SCABs

Passengers is the Best Film Yet To Be Made – By @AlexTaylorHello

By Alexander Taylor

 

Passengers is the Best Film Yet To Be Made

There’s been a lot of talk of tension this week. It’s getting that friction across in your writing. The stuff that rubs up conflict and sparks interest. The effervescent Peter Souter mentioned just how needed it is in advertising. If it doesn’t have that tension, it is boring. And our job is over.

I watched a great video last week. It’s called Passengers, Rearranged, and you can find it on YouTube. It’s about the hollywood blockbuster Passengers (2016) starring the charming Chris Pratt and the brilliant Jennifer Lawrence, whose screen presence couldn’t save the boring story driving it. The problem was, it was fundamentally predictable.

Heavy spoilers coming up. And tension. Oooh, tension.

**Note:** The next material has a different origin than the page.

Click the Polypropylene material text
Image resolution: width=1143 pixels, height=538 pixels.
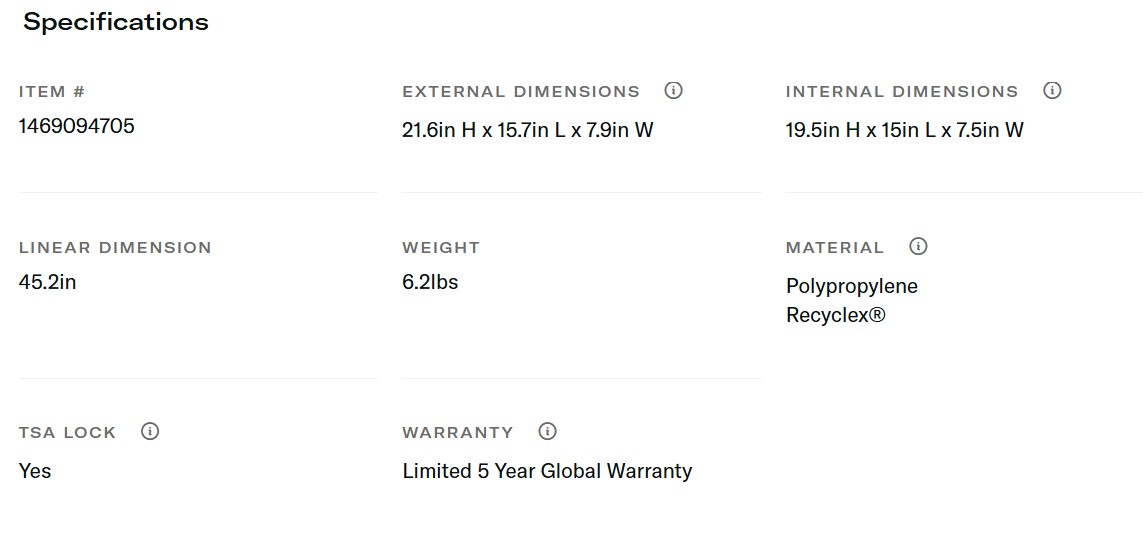(x=852, y=286)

The first act is Pratt pratting about in space. It’s entertaining, but nothing particularly worth giving a shit about. He is woken up from a voluntary coma by accident. The ship is malfunctioning. He realises he’s going to die on the ship, and is driven to such loneliness that he commits a desperate, unthinkable act. He wakes up another passenger, full-well knowing that this is committing her to same fate. The second act is their love story, the third is his redemption, when she inevitably finds out about his dirty little secret.

So.

It’s a boring story, shot and acted beautifully. It’s a solid five out of ten. You know what will happen at every point in the story, and you know Pratt’s dirty secret from the start.

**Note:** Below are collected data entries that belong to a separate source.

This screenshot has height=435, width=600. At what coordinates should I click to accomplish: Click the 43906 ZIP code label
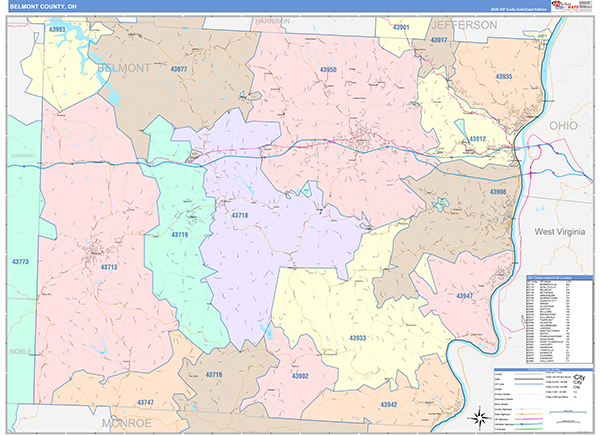coord(498,192)
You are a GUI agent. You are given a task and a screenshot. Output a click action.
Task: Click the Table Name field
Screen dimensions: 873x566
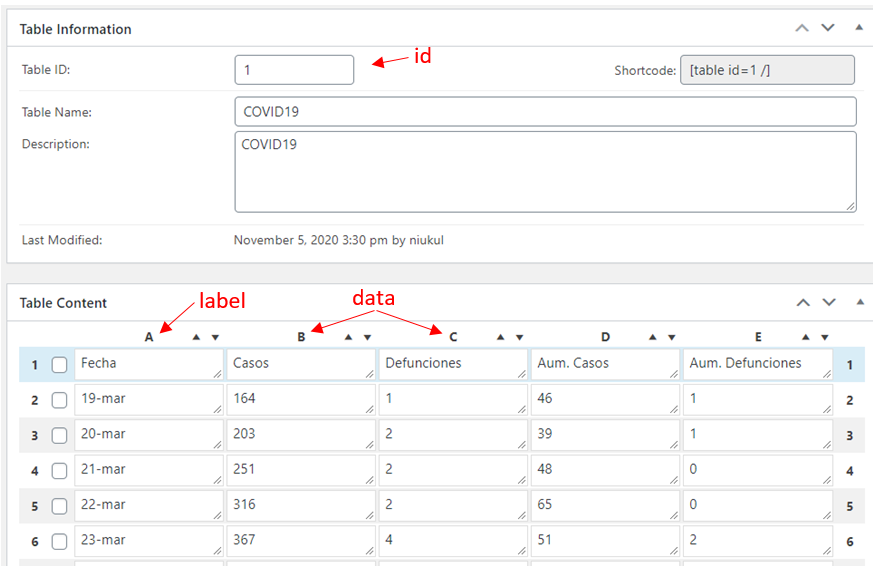(x=546, y=111)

So the video asks, what if we rearranged the story? Simply put, what if the audience was as clueless to Pratt’s character as Lawrence is when she wakes up? What happens if you swap the acts?

Tension.

You have the air of mystery, and the information disadvantage. When you know as much as all the characters on the screen, there is nothing for you to learn. Basically, there’s no real reason for you to watch other than to see how the story pans out. This is highly predictable, since all information is available to you.

You’re Jennifer Lawrence. You wake up on a deserted space station that you expected to be teeming with life. Who’s that over there? It’s a man. Oh, it’s Chris Pratt. He looks remorseful. Another passenger who has suffered the same dreadful fate? Or is there something else going on?

So this is tension. It’s a friction. Who is this man, and why doesn’t his story seem quite right? In SCA we talk a lot about the circle of information. Give the audience just enough to connect the dots for themselves. Make it a puzzle. Make it interesting.

This should give our work hope. We may have a 5/10 piece of work on our hands, and if we play with the elements, we could turn the audience from being Passengers to being in the Driving Seat.